Abdominal Flaps and Implants
Maurice Y. Nahabedian
Introduction
The desire to achieve symmetry following mastectomy and breast reconstruction is a reasonable and attainable goal. Women who have had breast reconstruction following mastectomy expect it and virtually all surgeons will do what they can to deliver it. Often times, symmetry will be achieved with the initial reconstructive attempt whether it be using prosthetic devices or autologous tissue (1,2,3,4). However, there are situations that may arise in which initial symmetry is not achieved and secondary procedures may be needed (1,2,3,4). These asymmetries can be of many varieties and require secondary procedures on the ipsilateral breast, contralateral breast, or bilateral breasts. The specific secondary procedure can include prosthetic augmentation of a contralateral natural breast or prosthetic augmentation of an ipsilateral breast that has been reconstructed with autologous tissue. Other options include reduction mammaplasty, mastopexy, autologous fat grafting, and contouring procedures. All of these options have been successfully applied and warrant detailed explanations regarding specific indications and techniques; however, this chapter will focus only on prosthetic augmentation following breast reconstruction with abdominal flaps.

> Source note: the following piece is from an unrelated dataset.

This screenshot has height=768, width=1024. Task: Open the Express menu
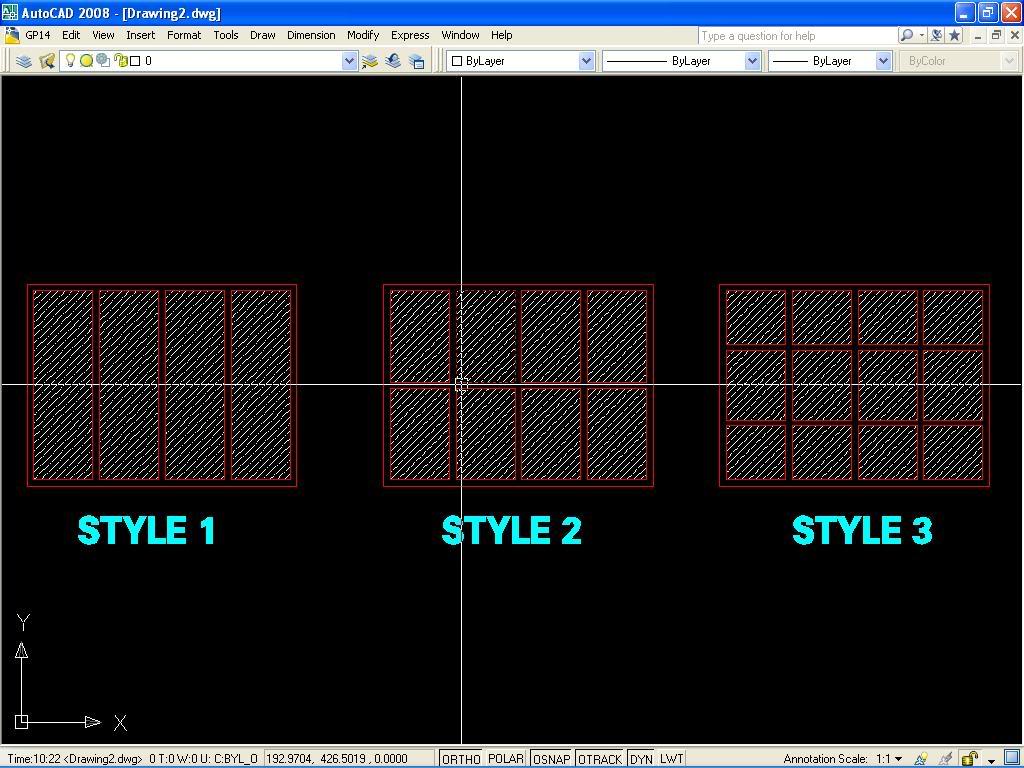click(x=410, y=35)
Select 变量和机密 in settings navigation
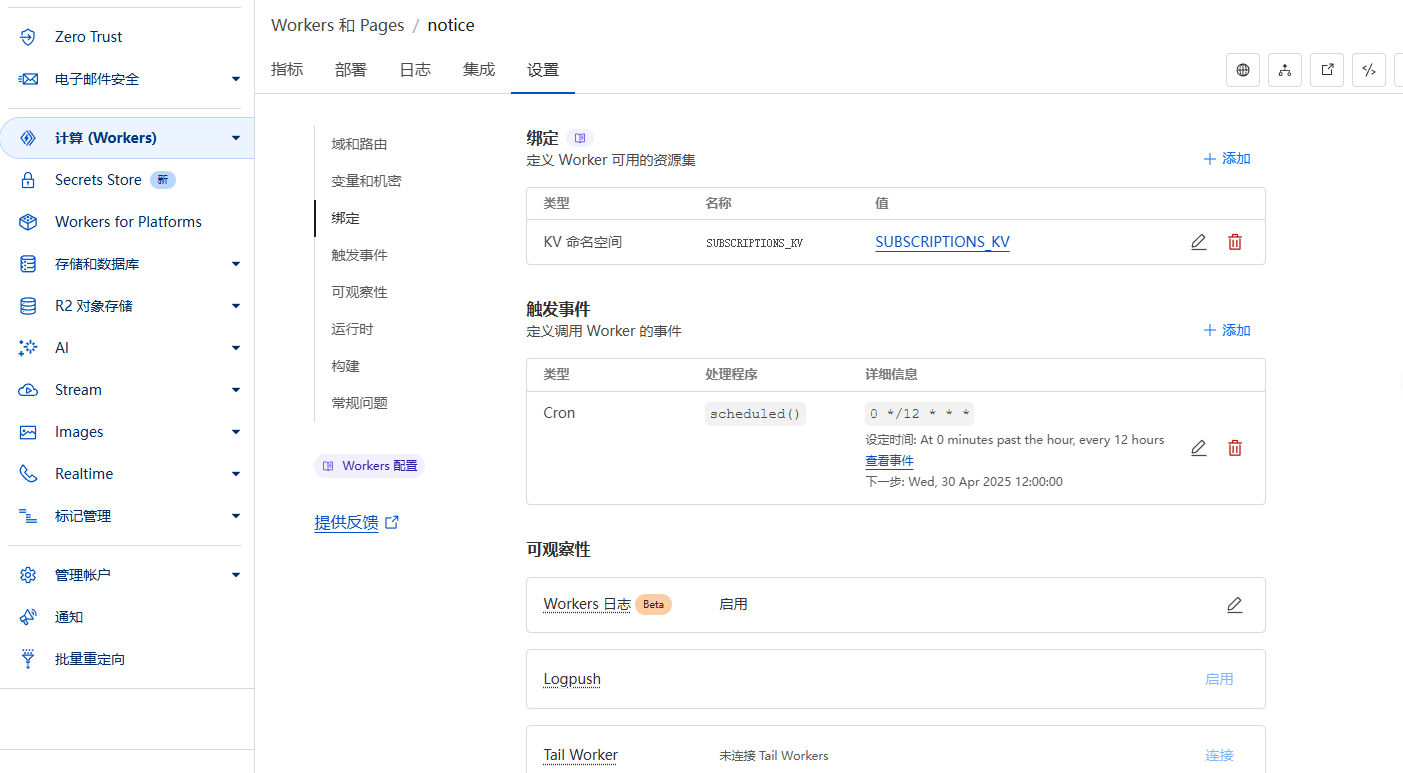Viewport: 1403px width, 773px height. coord(366,181)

There are four abdominal flaps that are currently used for autologous breast reconstruction that include the pedicle transverse rectus abdominus rectus (TRAM), free TRAM, deep inferior epigastric perforator (DIEP), and superficial inferior epigastric artery (SIEA). A detailed explanation of these flaps will not be provided in this chapter but is provided in the specific chapters in this text. The fact that three of these flaps require microvascular techniques is important because it can influence the timing in which a prosthetic device is inserted. With a pedicle TRAM, an implant can be inserted at the initial procedure because the implant will not usually jeopardize the blood supply to the flap. Spear et al. reviewed his experience with simultaneous prosthetic augmentation following pedicle TRAM flap surgery in 14 patients (5). Within this group of patients, three developed infection (18%) and 3 had partial flap loss (18%). These results suggest that perhaps a delayed insertion may be preferable as a means of reducing the internal pressure that is applied to the flap and to minimize the infection risk. When a microvascular flap reconstruction has been performed, an implant can be inserted simultaneously however, it is more often the case that it be inserted in a delayed fashion. Simultaneous insertion of a prefilled device can potentially compromise the circulation through a fresh microvascular anastomosis; however, the simultaneous insertion of a postoperatively adjustable device may be considered.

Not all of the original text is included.